Direto da Taça: Verdelho 1850, comprovando a inesgotável longevidade dos vinhos Madeira!

Data

Madeira Verdelho 1850, indestrutível aos 163 anos de idade…
Pouquíssimos são os vinhos capazes de ultrapassar a marca de um século de vida em perfeitas condições, uma façanha que apenas alguns vinhos de sobremesa como os Sauternes ou vinhos fortificados como um Porto Vintage ou Madeira podem alcançar com regularidade.
O que dizer então de um vinho que ultrapassou com folga a barreira dos 150 anos e atingiu nada menos que os 163 anos em plena forma? Isso porque ele foi finalmente liberto de sua garrafa, mas certamente poderia ir muito mais longe…

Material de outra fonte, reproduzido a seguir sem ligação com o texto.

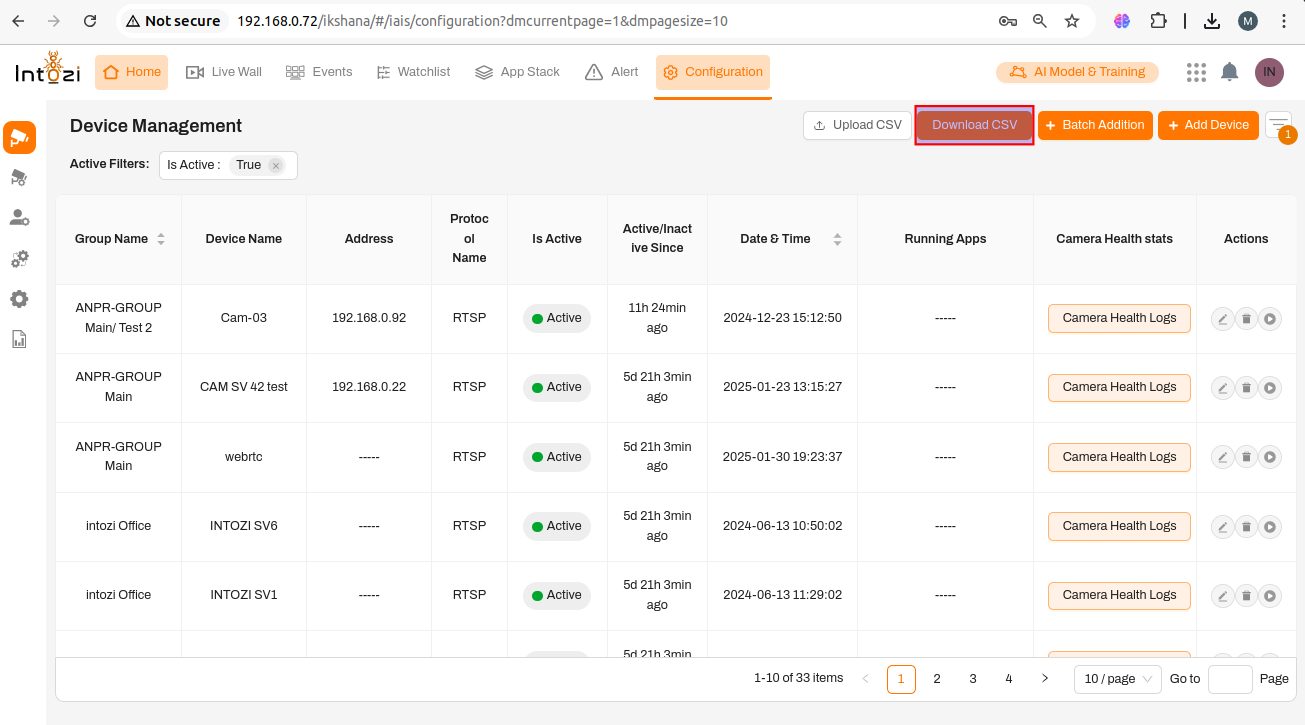Open the IN user avatar menu
The height and width of the screenshot is (725, 1305).
click(1269, 72)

Esse magnífico exemplar de Verdelho 1850 teve a honra de encerrar minha deliciosa passagem pelas terras portuguesas no início deste mês. Uma noite memorável em que tudo pareceu conspirar para que eu o libertasse de sua longa prisão. Primeiro ele teve de resistir ao sofrimento de passar décadas dentro de tonéis de carvalho sob o tórrido calor da Ilha da Madeira, depois ficou anos suportando o “peso” da poeira sobre os ombros da garrafa onde foi guardado, quase esquecido… Até que, graças ao fato de que outros dois restaurantes que pretendia ir estarem lotados, acabei indo parar no Gambrinus, um restaurante tradicionalíssimo de Lisboa, perto de completar 80 anos de existência.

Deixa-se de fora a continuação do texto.